## Selection
Perhaps we can carry on the story-telling and realize how to try
out different endings/new beginnings; it’s about getting enough little
things happening to make the powerful do the big things.

3. What is the meaning of the title of your novel? What is it a
reference to?
 

Many cultures have a creation myth involving a half-man/ half-God
figure sculpting humans of earth material such as wood, bone or clay: in
Greek mythology, Prometheus moulded men of earth and water; in the
Sumerian myth Enkil uses clay and blood. There are similar hindu, Yoruba
ad Maori myths. I conceived my novel as a kind of re-creation myth, only
this time the creators and animators are female. And they reshape their
story by re-telling it.

The title is also a supplication, a vocative address to the human
species to think who we are and where we have come from: animal,
spirit and consciousness and the product of thousands of generations
before.

4. Who is your main target audience of readers? In the UK,? what
age group?


‘O Man of Clay’ is a literary-speculative novel for which the main target
is adult readers, though I would hope to reach older teenage readers, too
(seventeen onwards): those who want to stay near home or travel and
wrestle a bit with ideas. The main characters are seventeen and sixty-
seven and the points of view cover this range. The book is certainly not
aimed at the UK only; one of the pleasures of reading is to discover
somewhere new. We are all in this together; I hope males can read
female characters, young read old, and vice versa in both cases. Many of
us retain the desire to play with ideas as we age; the book is for those
who want to peer into possible futures.

5. Are you an optimist or a pessimist re climate change issues
locally where you live and worldwide?


The sense of coming close to a tipping point is unavoidable. I try to hold
both perspectives together; perhaps psychologically this is the only way
for me. I do think it is possible to draw back from the brink but the
changes will have to be radical: at governmental and community and
individual levels. Young people are active – but this will only spread if
people have got a social investment in it; if it’s part of what we do to live
in the community; if it’s expected of us; if it becomes natural and routine
to think this way; if it isn’t exclusive. There is no moral high ground; we
have to help each other. If we do so redemption is possible, I think.

## Data provided
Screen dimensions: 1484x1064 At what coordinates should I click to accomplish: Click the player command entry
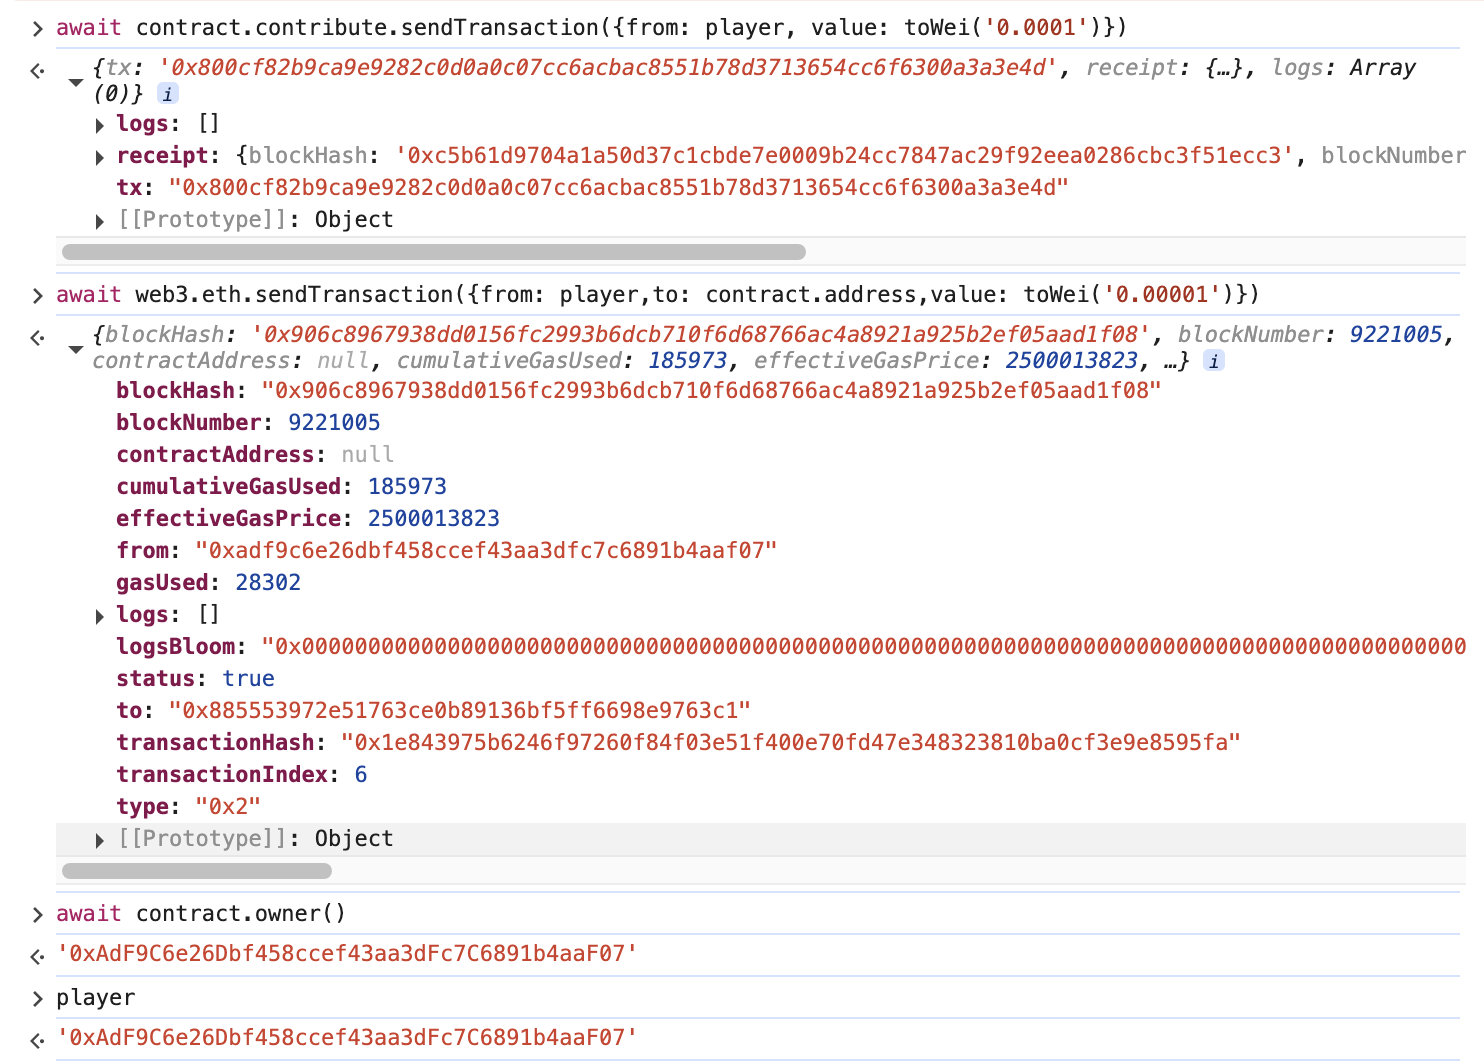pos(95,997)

...

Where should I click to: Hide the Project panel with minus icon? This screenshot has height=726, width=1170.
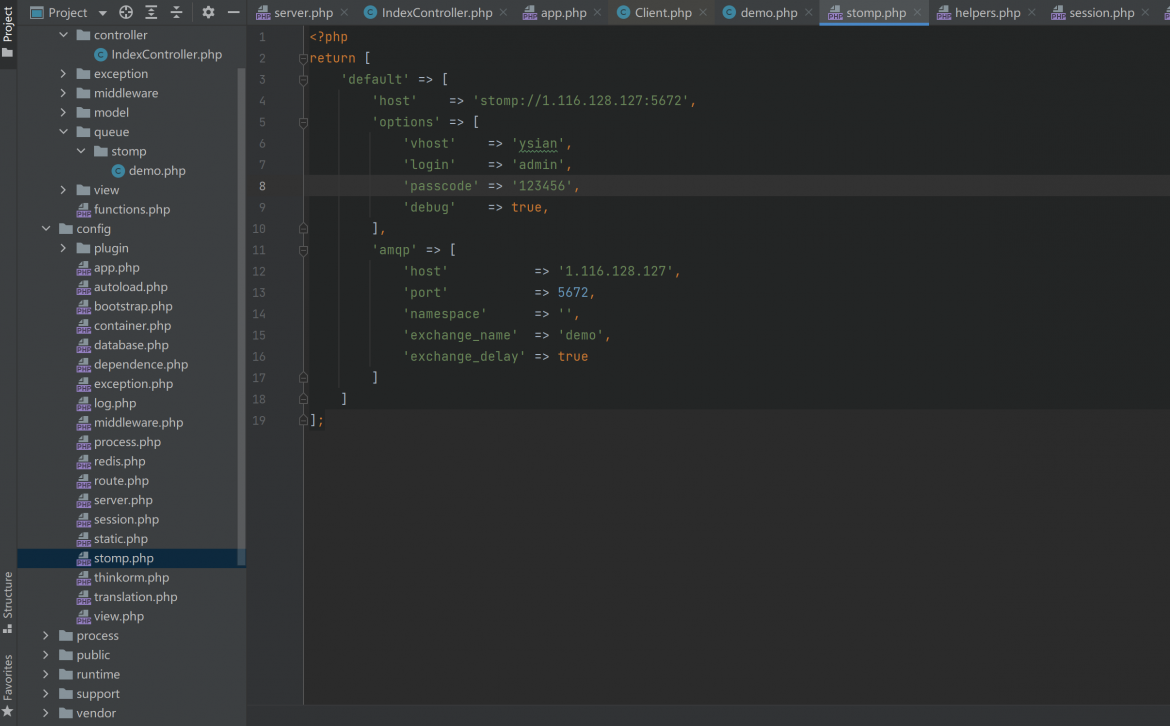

## Aim
Copy the part of the author interview that opens with the words containing "5. Are you an" and closes with "possible, I think.".

## Task solution
5. Are you an optimist or a pessimist re climate change issues
locally where you live and worldwide?


The sense of coming close to a tipping point is unavoidable. I try to hold
both perspectives together; perhaps psychologically this is the only way
for me. I do think it is possible to draw back from the brink but the
changes will have to be radical: at governmental and community and
individual levels. Young people are active – but this will only spread if
people have got a social investment in it; if it’s part of what we do to live
in the community; if it’s expected of us; if it becomes natural and routine
to think this way; if it isn’t exclusive. There is no moral high ground; we
have to help each other. If we do so redemption is possible, I think.